▶ _Raw records_
▬▬▬▬▬▬▬▬▬▬

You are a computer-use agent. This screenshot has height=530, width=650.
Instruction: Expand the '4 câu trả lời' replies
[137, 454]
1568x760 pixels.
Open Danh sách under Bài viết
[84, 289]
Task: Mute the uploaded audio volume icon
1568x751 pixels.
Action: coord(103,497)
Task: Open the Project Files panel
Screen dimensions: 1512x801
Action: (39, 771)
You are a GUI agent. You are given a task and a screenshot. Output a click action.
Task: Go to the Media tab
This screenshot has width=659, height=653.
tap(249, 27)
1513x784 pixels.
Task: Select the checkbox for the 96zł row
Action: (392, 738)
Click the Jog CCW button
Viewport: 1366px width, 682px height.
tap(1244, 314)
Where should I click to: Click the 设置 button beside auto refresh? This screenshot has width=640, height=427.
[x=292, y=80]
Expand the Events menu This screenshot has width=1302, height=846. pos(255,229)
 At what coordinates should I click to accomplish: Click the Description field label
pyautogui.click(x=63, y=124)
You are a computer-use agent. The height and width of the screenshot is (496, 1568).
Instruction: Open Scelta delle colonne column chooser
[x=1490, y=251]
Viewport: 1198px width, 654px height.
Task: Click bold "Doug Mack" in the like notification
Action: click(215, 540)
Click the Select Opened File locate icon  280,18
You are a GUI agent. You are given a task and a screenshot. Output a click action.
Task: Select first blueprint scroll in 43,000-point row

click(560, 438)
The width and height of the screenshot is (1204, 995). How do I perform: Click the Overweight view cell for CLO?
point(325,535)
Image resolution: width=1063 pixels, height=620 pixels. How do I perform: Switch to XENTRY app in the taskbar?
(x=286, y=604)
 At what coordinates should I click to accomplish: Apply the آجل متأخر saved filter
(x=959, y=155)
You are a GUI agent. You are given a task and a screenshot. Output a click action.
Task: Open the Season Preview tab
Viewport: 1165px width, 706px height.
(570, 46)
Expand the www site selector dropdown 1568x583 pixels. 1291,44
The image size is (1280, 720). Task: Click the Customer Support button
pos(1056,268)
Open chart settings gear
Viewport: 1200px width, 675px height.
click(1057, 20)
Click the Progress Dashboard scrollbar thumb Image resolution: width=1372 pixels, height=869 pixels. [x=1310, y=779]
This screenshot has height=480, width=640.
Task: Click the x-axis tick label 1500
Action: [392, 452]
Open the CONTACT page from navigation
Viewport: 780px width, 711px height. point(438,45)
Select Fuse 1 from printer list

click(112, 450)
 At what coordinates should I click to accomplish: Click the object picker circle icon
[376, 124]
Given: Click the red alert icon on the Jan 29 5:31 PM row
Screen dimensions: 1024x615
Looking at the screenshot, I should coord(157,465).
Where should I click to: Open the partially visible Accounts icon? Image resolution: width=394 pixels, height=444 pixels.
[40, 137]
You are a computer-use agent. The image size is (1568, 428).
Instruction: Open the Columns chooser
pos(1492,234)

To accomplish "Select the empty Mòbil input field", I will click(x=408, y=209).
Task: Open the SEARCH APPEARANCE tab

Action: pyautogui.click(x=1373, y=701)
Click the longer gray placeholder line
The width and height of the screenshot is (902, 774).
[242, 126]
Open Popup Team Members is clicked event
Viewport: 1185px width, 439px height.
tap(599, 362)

▬▬▬▬▬▬▬▬▬▬

▶ _THE PROBLEM_
Rewrite the listing with every occurrence of "GUI agent" changed to "desktop agent" and nothing else altered.

▶ _RESPONSE TO THIS EXERCISE_
You are a computer-use agent. This screenshot has height=530, width=650.
Instruction: Expand the '4 câu trả lời' replies
[137, 454]
1568x760 pixels.
Open Danh sách under Bài viết
[84, 289]
Task: Mute the uploaded audio volume icon
1568x751 pixels.
Action: coord(103,497)
Task: Open the Project Files panel
Screen dimensions: 1512x801
Action: (39, 771)
You are a desktop agent. You are given a task and a screenshot. Output a click action.
Task: Go to the Media tab
This screenshot has width=659, height=653.
tap(249, 27)
1513x784 pixels.
Task: Select the checkbox for the 96zł row
Action: (392, 738)
Click the Jog CCW button
Viewport: 1366px width, 682px height.
tap(1244, 314)
Where should I click to: Click the 设置 button beside auto refresh? This screenshot has width=640, height=427.
[x=292, y=80]
Expand the Events menu This screenshot has width=1302, height=846. pos(255,229)
 At what coordinates should I click to accomplish: Click the Description field label
pyautogui.click(x=63, y=124)
You are a computer-use agent. The height and width of the screenshot is (496, 1568).
Instruction: Open Scelta delle colonne column chooser
[x=1490, y=251]
Viewport: 1198px width, 654px height.
Task: Click bold "Doug Mack" in the like notification
Action: click(215, 540)
Click the Select Opened File locate icon  280,18
You are a desktop agent. You are given a task and a screenshot. Output a click action.
Task: Select first blueprint scroll in 43,000-point row

click(560, 438)
The width and height of the screenshot is (1204, 995). How do I perform: Click the Overweight view cell for CLO?
point(325,535)
Image resolution: width=1063 pixels, height=620 pixels. How do I perform: Switch to XENTRY app in the taskbar?
(x=286, y=604)
 At what coordinates should I click to accomplish: Apply the آجل متأخر saved filter
(x=959, y=155)
You are a desktop agent. You are given a task and a screenshot. Output a click action.
Task: Open the Season Preview tab
Viewport: 1165px width, 706px height.
(570, 46)
Expand the www site selector dropdown 1568x583 pixels. 1291,44
The image size is (1280, 720). Task: Click the Customer Support button
pos(1056,268)
Open chart settings gear
Viewport: 1200px width, 675px height.
click(1057, 20)
Click the Progress Dashboard scrollbar thumb Image resolution: width=1372 pixels, height=869 pixels. [x=1310, y=779]
This screenshot has height=480, width=640.
Task: Click the x-axis tick label 1500
Action: [392, 452]
Open the CONTACT page from navigation
Viewport: 780px width, 711px height. point(438,45)
Select Fuse 1 from printer list

click(112, 450)
 At what coordinates should I click to accomplish: Click the object picker circle icon
[376, 124]
Given: Click the red alert icon on the Jan 29 5:31 PM row
Screen dimensions: 1024x615
Looking at the screenshot, I should coord(157,465).
Where should I click to: Open the partially visible Accounts icon? Image resolution: width=394 pixels, height=444 pixels.
[40, 137]
You are a computer-use agent. The image size is (1568, 428).
Instruction: Open the Columns chooser
pos(1492,234)

To accomplish "Select the empty Mòbil input field", I will click(x=408, y=209).
Task: Open the SEARCH APPEARANCE tab

Action: pyautogui.click(x=1373, y=701)
Click the longer gray placeholder line
The width and height of the screenshot is (902, 774).
[242, 126]
Open Popup Team Members is clicked event
Viewport: 1185px width, 439px height.
tap(599, 362)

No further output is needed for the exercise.